How I Overcame Trauma And Alcoholism With Psychotherapy

May 1, 2023

About me

My name is David, and I’m 35 years old. I live in Sydney, Australia, and I work as a social worker. I’m a survivor of child neglect and abuse. I have always struggled with low self-esteem, an unrelenting inner critic, loneliness, anxiety, and depression. In other words, my childhood left a deep sense of trauma that I came to overcome later through psychotherapy.

My father is an alcoholic and my mother has severe depression and is a gambling addict. My mother built up the courage one day to leave my father. We moved a lot because he would find us with private investigators. By the time I was 14 I had gone to 9 different schools. I missed so much school and was very behind. I felt embarrassed about this and eventually stopped going to school.

Due to mom’s gambling addiction, I would often be left alone for long periods of time with my brother who was abusive to me. Food was scarce which came from charity hampers because all of the money was spent on poker machines.

It didn’t matter if I cried, I was angry or I was a good boy; nothing received attention and love. I had to learn to care for myself. I withdrew, and I learned that disappearing into an inner world was the only way to cope.

Looking for comfort in education, relationships and alcohol

Feeling lost and alone as a teenager, I turned to spirituality to find direction and meaning in life. Although I explored various practices, I ultimately abandoned my spirituality because I felt inadequate due to my lack of education, which left me with a gaping hole inside.

With a renewed focus, I dedicated myself to education, completing high school and attending university. Throughout my studies, I excelled and received numerous accolades, but I still longed for the love, safety, and support that I craved deep inside.

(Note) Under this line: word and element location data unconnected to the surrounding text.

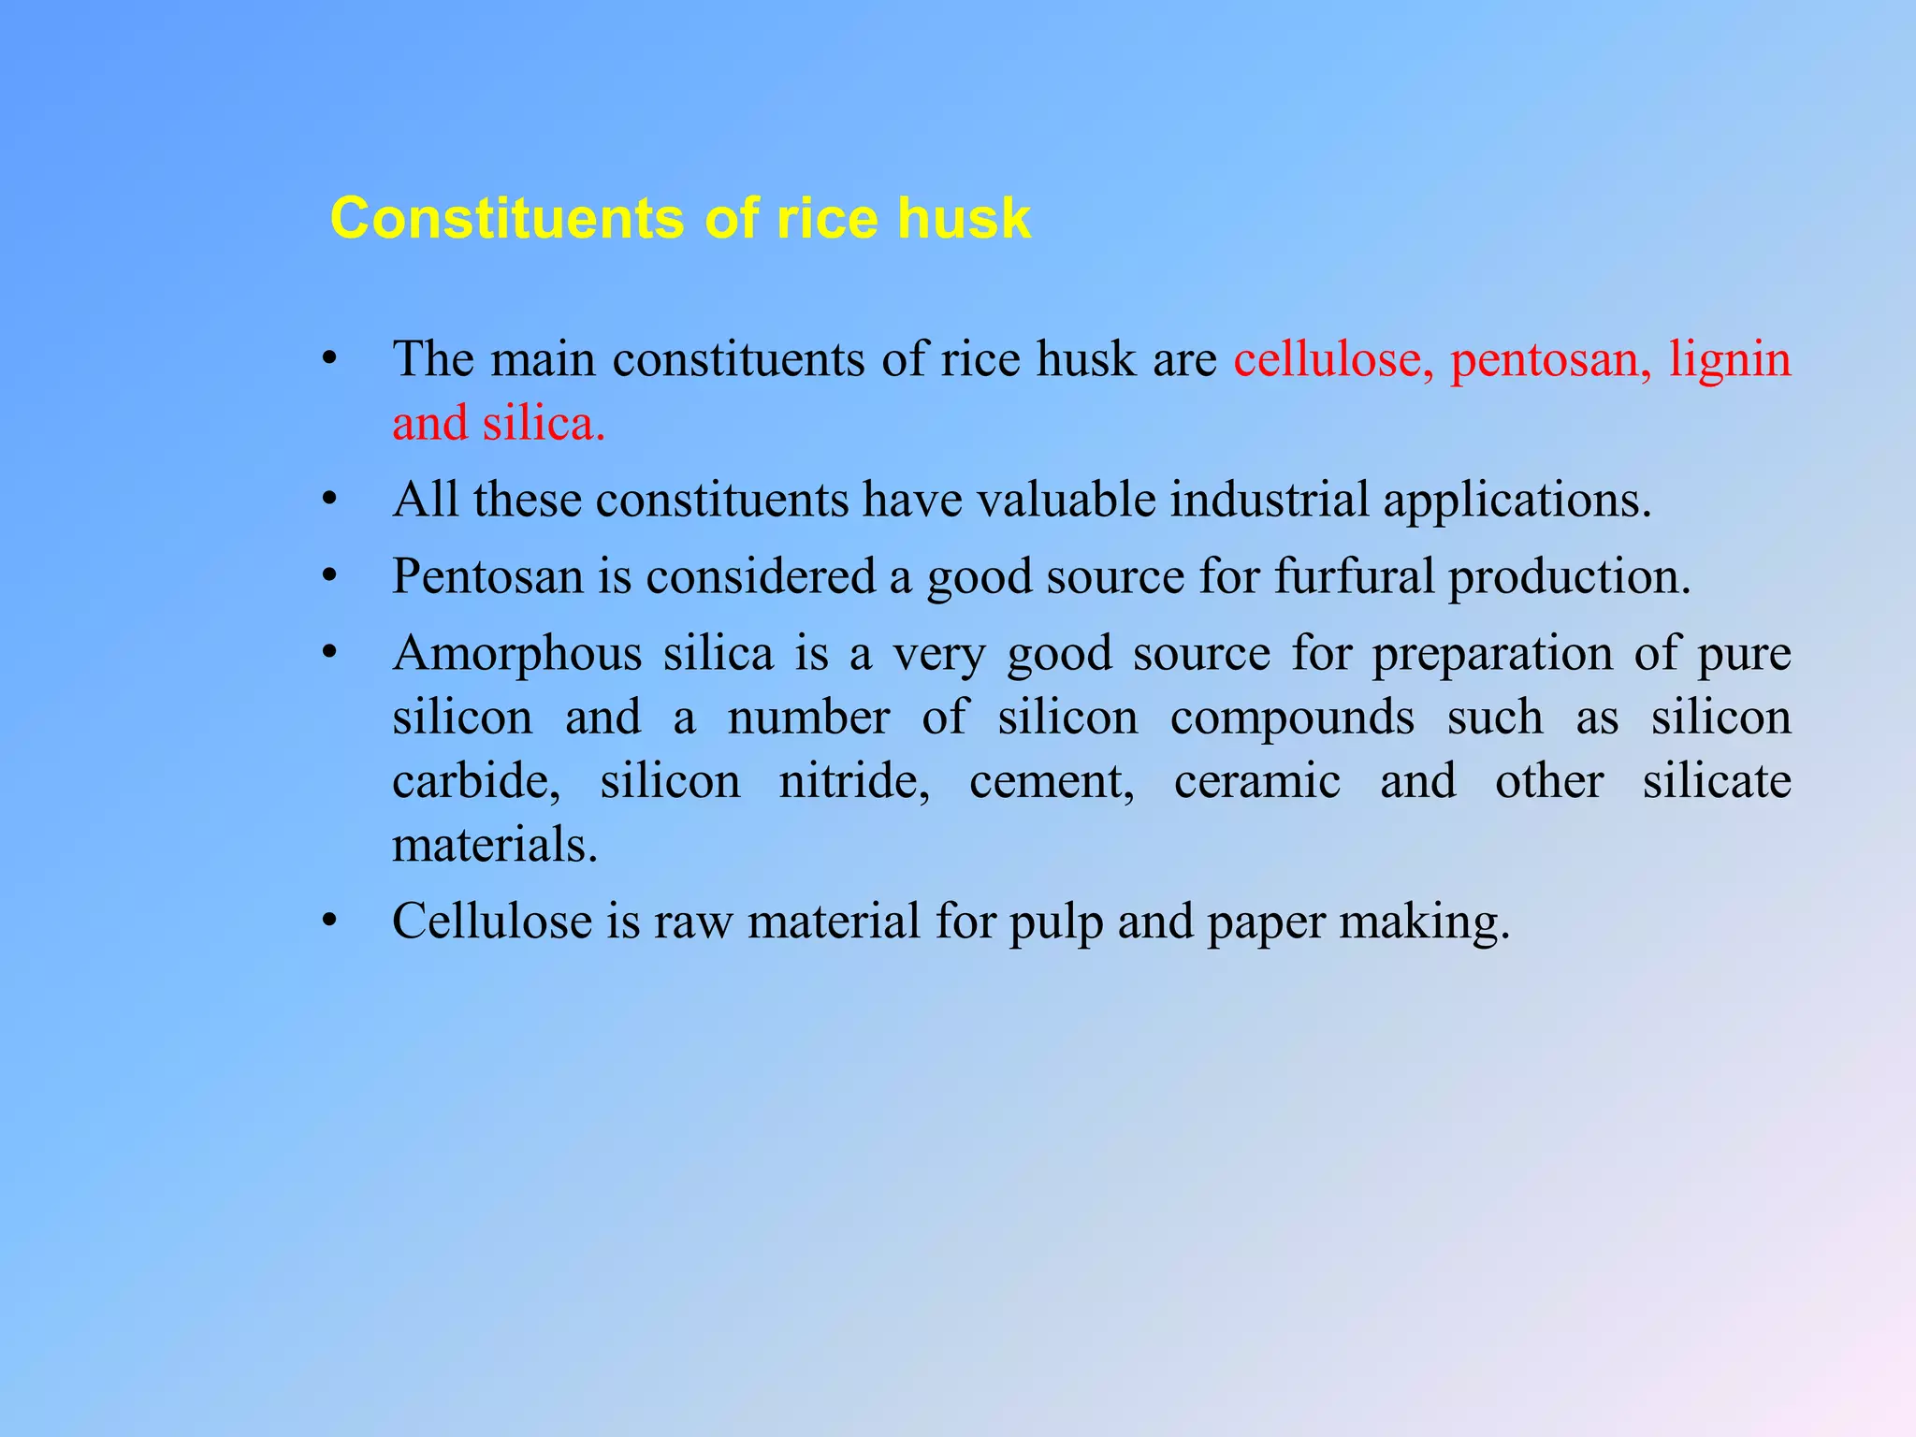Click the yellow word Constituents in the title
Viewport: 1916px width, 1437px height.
pos(508,219)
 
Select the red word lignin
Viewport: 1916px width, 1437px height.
pos(1730,359)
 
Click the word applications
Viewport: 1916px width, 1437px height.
pos(1517,500)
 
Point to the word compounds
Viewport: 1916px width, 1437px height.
pos(1292,718)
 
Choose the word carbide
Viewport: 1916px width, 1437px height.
pos(476,781)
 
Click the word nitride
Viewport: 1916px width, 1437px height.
pos(854,781)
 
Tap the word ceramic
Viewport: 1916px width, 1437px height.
pos(1256,781)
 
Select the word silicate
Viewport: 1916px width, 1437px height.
pos(1717,781)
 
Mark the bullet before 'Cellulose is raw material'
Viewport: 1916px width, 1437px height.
pos(328,922)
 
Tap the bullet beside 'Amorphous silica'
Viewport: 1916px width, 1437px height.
pos(328,653)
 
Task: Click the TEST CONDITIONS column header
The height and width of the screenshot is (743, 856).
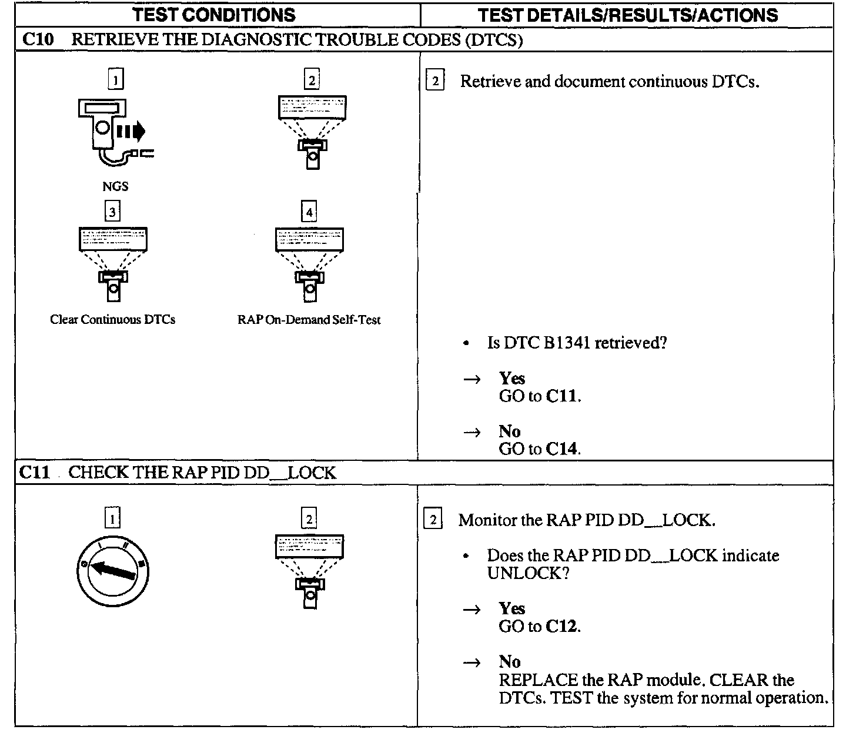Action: click(214, 15)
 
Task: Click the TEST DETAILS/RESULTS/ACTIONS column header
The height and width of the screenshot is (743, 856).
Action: click(627, 15)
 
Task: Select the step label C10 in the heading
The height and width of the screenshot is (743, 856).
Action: click(38, 40)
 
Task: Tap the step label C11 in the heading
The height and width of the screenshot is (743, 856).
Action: click(35, 473)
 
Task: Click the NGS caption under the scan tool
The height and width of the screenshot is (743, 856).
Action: click(115, 186)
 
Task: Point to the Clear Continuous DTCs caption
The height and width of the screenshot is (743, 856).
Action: click(112, 320)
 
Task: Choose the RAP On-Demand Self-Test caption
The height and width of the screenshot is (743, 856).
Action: click(309, 320)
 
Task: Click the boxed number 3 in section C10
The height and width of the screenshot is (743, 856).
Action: click(112, 211)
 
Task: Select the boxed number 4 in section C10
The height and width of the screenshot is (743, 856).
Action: click(309, 211)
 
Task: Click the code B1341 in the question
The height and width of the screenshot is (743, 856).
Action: click(567, 343)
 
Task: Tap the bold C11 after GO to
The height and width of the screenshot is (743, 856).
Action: click(561, 396)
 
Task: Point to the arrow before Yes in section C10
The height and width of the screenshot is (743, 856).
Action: click(472, 380)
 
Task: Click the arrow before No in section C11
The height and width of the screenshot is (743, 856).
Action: click(472, 663)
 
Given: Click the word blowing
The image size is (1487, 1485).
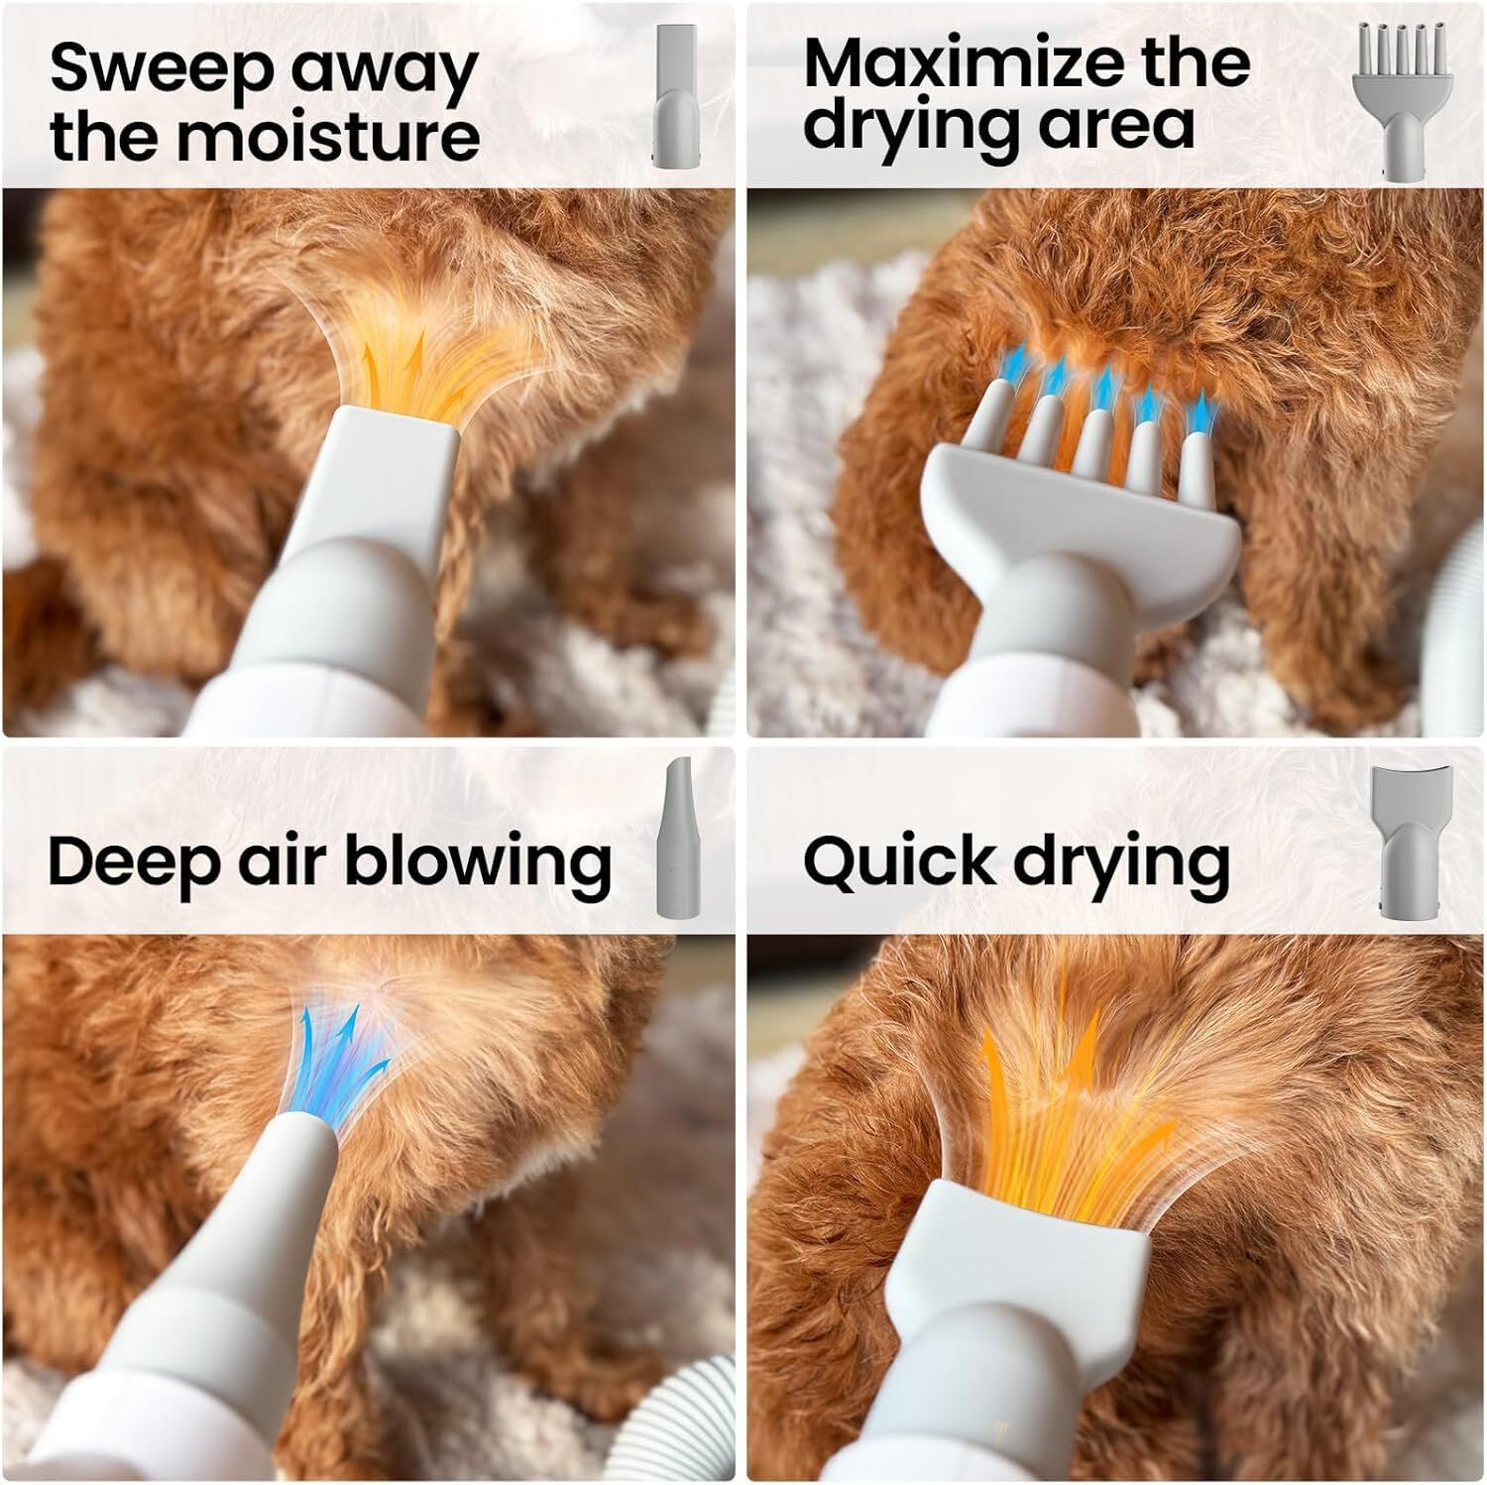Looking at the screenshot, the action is [478, 860].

Unfortunately, my quest for love led me to abusive relationships, and I remained in one for nine years because I didn’t believe I deserved better. Eventually, I met a beautiful soul. We hit it off right away. It was everything I had dreamt of. It is loving, mutual, reciprocal, and affectionate. I finally felt safe and loved for the first time in my life.

Things were going so well in my relationship, but for some reason, I started drinking alcohol. I didn’t know why; I just felt something was wrong, and I hated myself for it, as I now had everything going for me.

I eventually realised that because I felt safe for the first time in my life, the painful memories I had buried inside were finally coming to the surface, and I wasn’t coping because they were unbearable. Alcohol provided instant relief, but it destroyed my life and my beautiful relationship.

Finding hope and direction through psychotherapy

My partner and friends helped me get into a specialist rehab for people who had experienced childhood trauma. There, I was finally able to process and uncover what happened to me as a child.

I did group therapy and intensive work with a psychotherapist. Together we explored my childhood trauma and, with guided imagery and psychotherapy techniques which uncovered buried memories. We also worked on handing back the shame I internalised using these techniques. The experience was so liberating, and I felt so powerful. It finally felt like a sense of hope and direction in my life.

I reconnected with my spirituality and started practising meditation once more. I never picked up a drink again. Together we are doing further inner child work, and I am learning to provide for myself what my parents never could. The work has been very hard and painful, but it has been worth it. I have a sense of freedom, direction and hope. Without that intensive psychotherapy, I most likely would have ended up an alcoholic like my father, trying to escape from the pain within.

Closing words

I am now living a life of freedom and self-love, something that was never possible before I went through this journey. Psychotherapy has enabled me to reconnect with my spirituality, release the craving for love from others and provide myself with what I needed all along – unconditional love and support. It’s liberating knowing that I can take control of my own life story without relying on anyone else for validation or comfort. With continued psychotherapy sessions and meditation practice, I have found strength within myself to move past my trauma. The journey has been long and hard, but it has changed my life in ways I could have never imagined, and I will be forever grateful for the opportunity to heal, learn and grow.